Expression of Nuclear Receptors and Apo E Secretion During the Differentiation of Monocytic THP-1 cells into Macrophages

The human monocytic THP-1 cell line differentiates into macrophage-like cells that secrete apo E after addition of PMA. Using this model, we studied the time course of apo E transcriptional activation and secretion in relation with the expression of nuclear receptors. Upon treatment with PMA, apo E mRNA and protein secretion were triggered with the concomitant increase of LXRα, PPARy, and PPARβ mRNA expression levels. PPARα was downregulated, RXRα expression was unchanged, and RARα and VDR showed only transient increases. FXR and SXR transcripts were not detectable.
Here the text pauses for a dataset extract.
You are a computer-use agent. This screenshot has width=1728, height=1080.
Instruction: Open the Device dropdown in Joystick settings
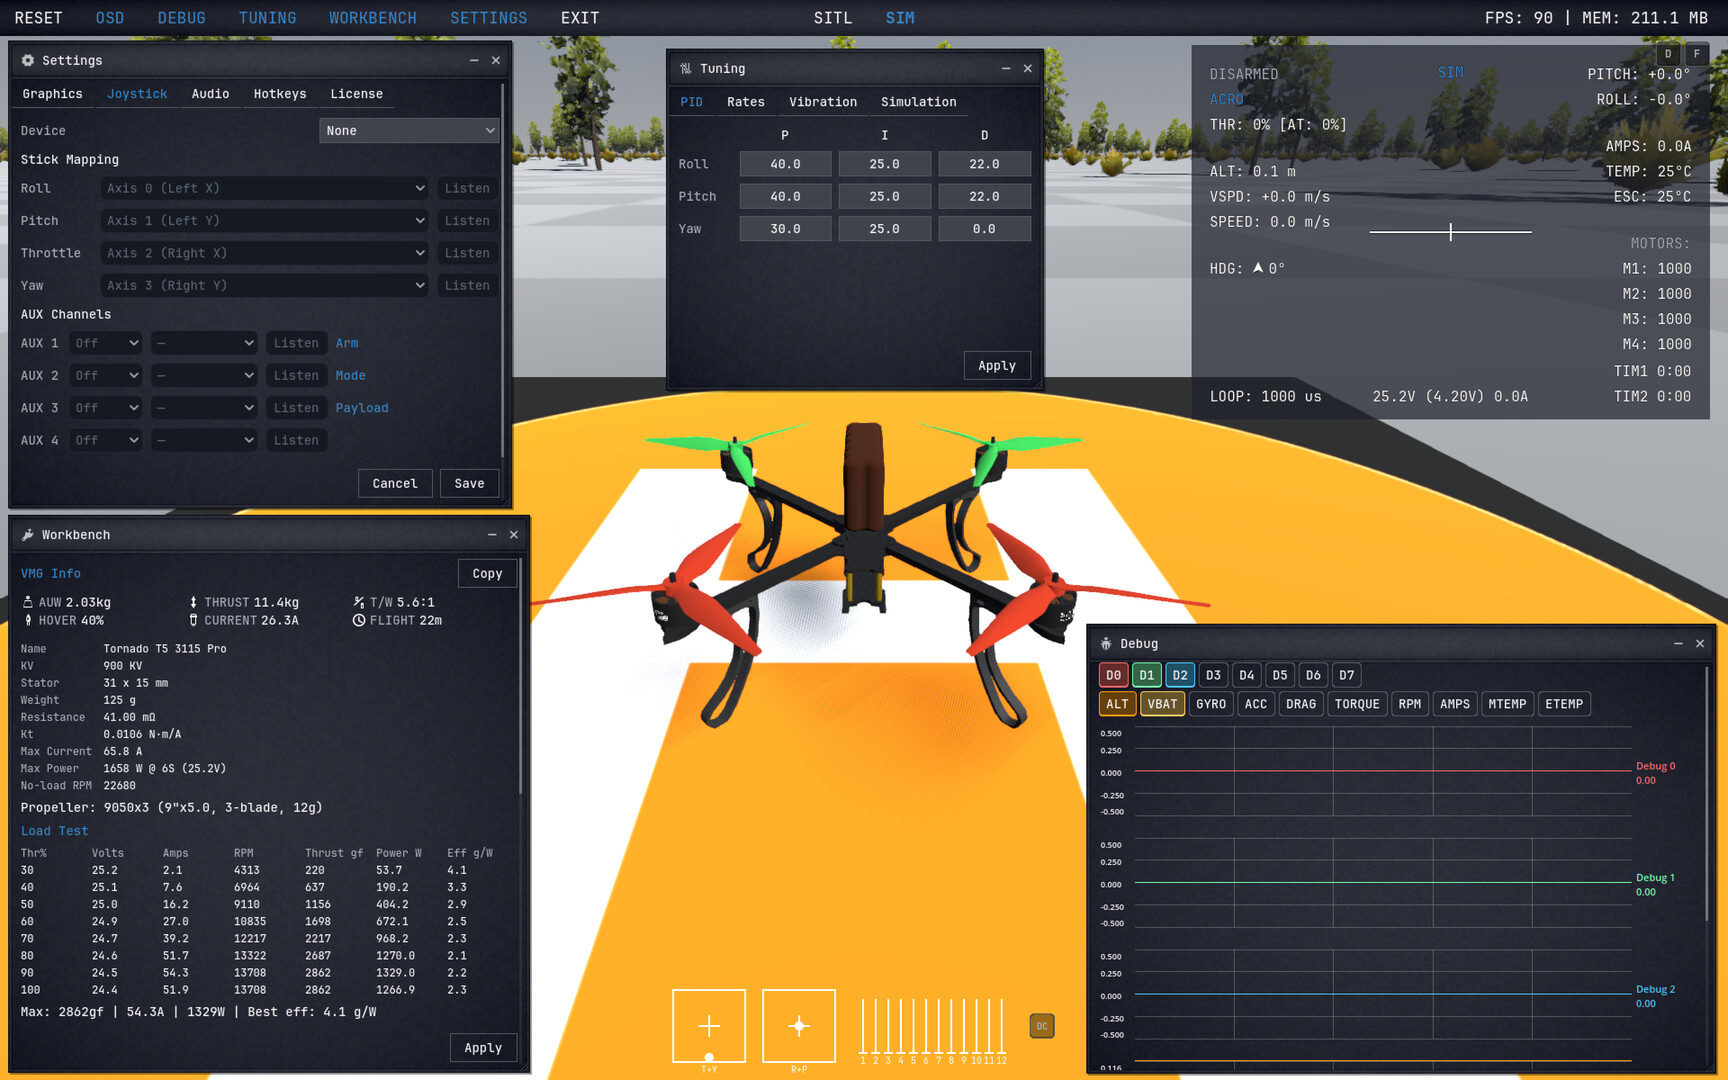pos(409,130)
Specific agonists were used to investigate the functional role of these nuclear receptors upon apo E secretion. The LXRα ligands T0901317 and 22(R)-hydroxycholesterol were the most potent apo E inducers, followed by the PPARy agonist BRL49653. The PPARα agonist Wyl4,643 was inactive and 1α,25-dihydroxyvitamin D 3 , 9-cis-retinoic acid and all-trans-retinoic acid decreased apo E secretion. Thus, during PMA-induced THP-1 differentiation, there is a sequential and coordinate regulation of apo E and nuclear receptor transcription.